SHORT PROBLEM |
Transcribe every line of the data below without changing anything, but omit the pictures from your answer.

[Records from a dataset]
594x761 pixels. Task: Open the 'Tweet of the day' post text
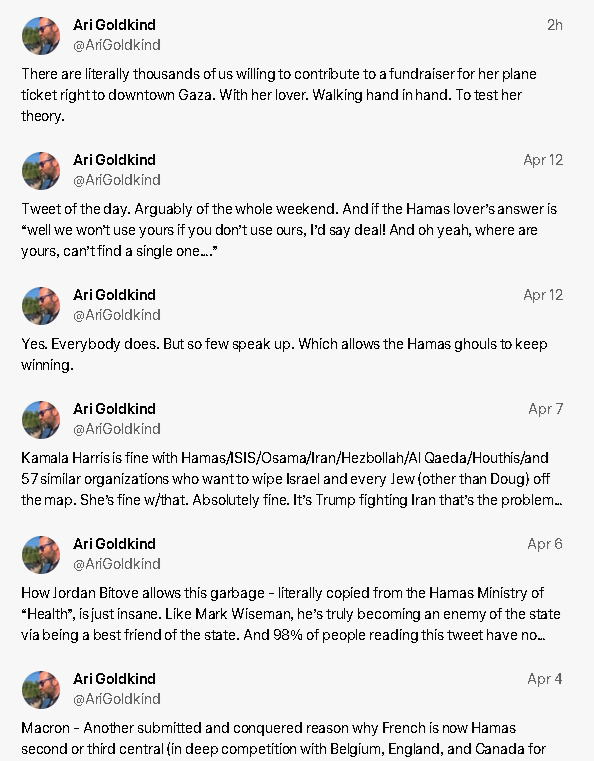pos(289,230)
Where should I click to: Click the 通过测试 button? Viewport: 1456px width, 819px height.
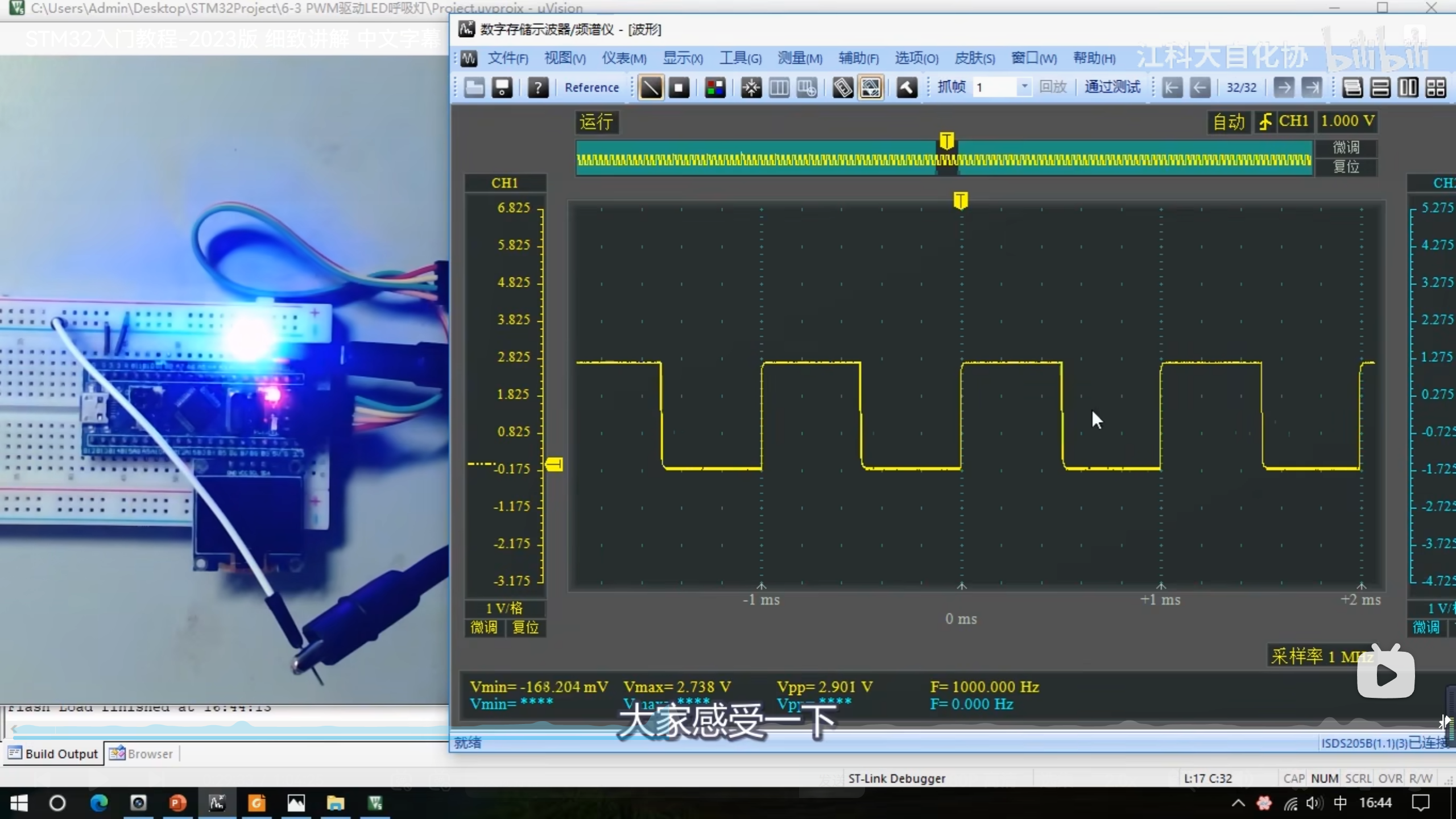[x=1112, y=87]
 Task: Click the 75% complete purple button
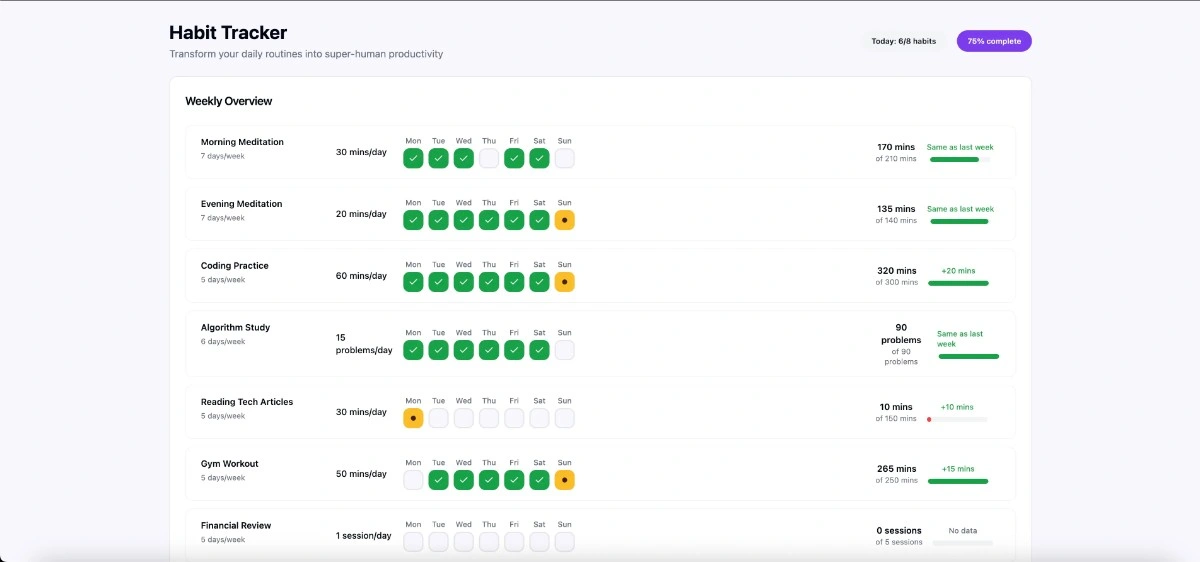[x=993, y=41]
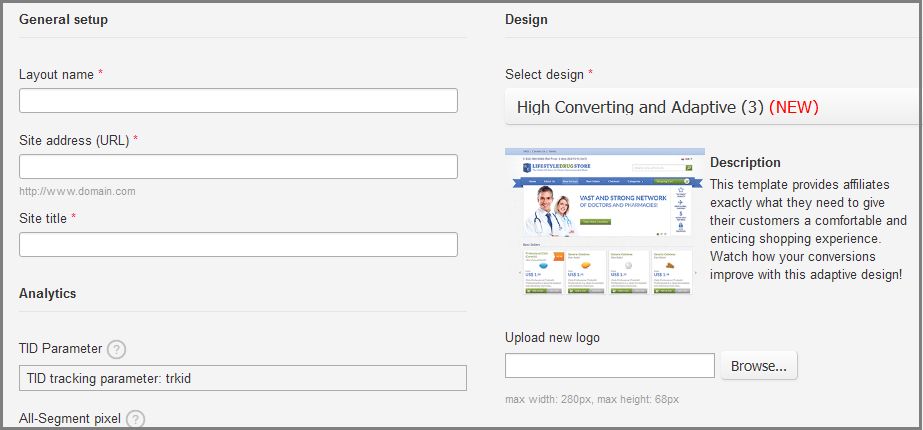The image size is (923, 430).
Task: Click into the Site address (URL) field
Action: 238,167
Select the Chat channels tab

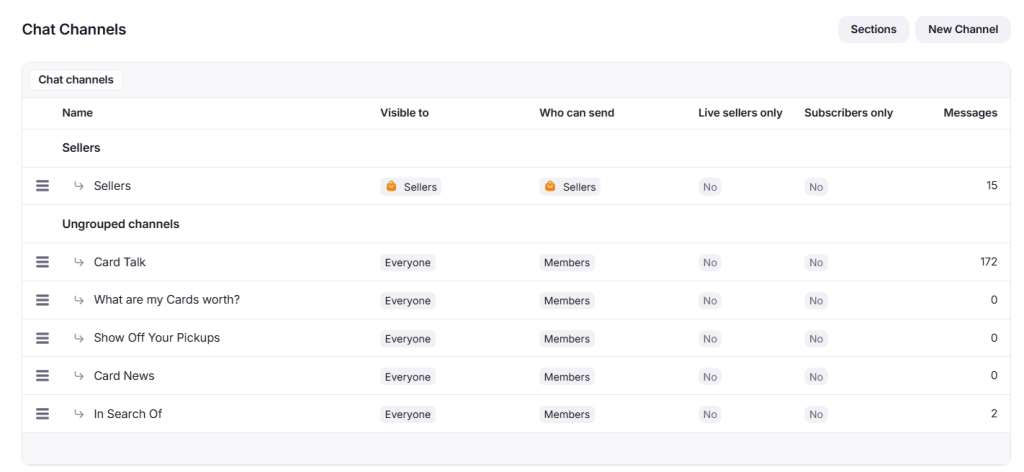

RESULT |
594x761 pixels. Task: Open the 'Tweet of the day' post text
pos(289,230)
Where should I click to: Click the 通过测试 button? Viewport: 1456px width, 819px height.
[x=1112, y=87]
 Task: Click the 75% complete purple button
[x=993, y=41]
The image size is (923, 430).
Task: Click into the Site address (URL) field
Action: 238,167
Select the Chat channels tab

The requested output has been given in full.